*** Opening Source information ***

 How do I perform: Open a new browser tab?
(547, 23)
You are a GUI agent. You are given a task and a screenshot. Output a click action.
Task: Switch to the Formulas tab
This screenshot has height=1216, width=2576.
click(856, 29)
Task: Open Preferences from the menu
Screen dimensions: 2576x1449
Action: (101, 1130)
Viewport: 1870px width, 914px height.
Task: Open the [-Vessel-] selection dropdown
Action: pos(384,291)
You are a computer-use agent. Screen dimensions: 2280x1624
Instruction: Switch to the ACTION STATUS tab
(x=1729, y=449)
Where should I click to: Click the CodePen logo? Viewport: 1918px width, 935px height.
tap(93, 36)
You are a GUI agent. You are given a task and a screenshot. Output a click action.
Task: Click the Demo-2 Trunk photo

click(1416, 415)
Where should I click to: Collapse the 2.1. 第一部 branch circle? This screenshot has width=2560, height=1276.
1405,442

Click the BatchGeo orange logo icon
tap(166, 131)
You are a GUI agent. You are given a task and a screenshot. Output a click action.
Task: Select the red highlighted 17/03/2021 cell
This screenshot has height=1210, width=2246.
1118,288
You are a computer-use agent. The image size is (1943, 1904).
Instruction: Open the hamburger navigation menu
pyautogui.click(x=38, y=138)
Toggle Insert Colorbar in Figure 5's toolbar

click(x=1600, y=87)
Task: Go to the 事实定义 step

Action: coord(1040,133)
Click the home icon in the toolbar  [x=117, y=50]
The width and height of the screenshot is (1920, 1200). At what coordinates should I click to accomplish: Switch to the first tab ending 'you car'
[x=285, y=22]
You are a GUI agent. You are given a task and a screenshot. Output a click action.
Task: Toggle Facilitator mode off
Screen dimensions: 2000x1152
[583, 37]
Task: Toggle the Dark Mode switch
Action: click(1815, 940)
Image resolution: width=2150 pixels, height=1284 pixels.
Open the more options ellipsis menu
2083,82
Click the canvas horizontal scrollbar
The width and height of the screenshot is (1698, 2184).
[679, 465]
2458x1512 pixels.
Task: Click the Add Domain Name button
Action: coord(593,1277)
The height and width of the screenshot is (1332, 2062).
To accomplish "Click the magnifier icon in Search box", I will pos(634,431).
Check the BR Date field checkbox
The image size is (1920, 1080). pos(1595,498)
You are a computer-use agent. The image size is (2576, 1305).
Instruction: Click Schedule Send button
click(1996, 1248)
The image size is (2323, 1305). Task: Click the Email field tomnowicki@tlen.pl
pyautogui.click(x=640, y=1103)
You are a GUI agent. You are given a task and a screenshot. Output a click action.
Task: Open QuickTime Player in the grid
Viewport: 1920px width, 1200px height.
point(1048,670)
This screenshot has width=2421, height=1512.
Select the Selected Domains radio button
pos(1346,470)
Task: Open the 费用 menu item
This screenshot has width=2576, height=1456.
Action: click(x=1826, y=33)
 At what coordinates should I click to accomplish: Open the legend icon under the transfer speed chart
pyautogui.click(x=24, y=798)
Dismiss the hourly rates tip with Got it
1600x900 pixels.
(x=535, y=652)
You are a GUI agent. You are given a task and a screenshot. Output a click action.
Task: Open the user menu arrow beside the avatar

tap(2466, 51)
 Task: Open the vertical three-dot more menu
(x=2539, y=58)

*** Closing Source information ***

The answer should be an exact copy of the lines from the one containing "Task: Open the user" through the last line of the entries, both included.

§ Final answer
Task: Open the user menu arrow beside the avatar

tap(2466, 51)
 Task: Open the vertical three-dot more menu
(x=2539, y=58)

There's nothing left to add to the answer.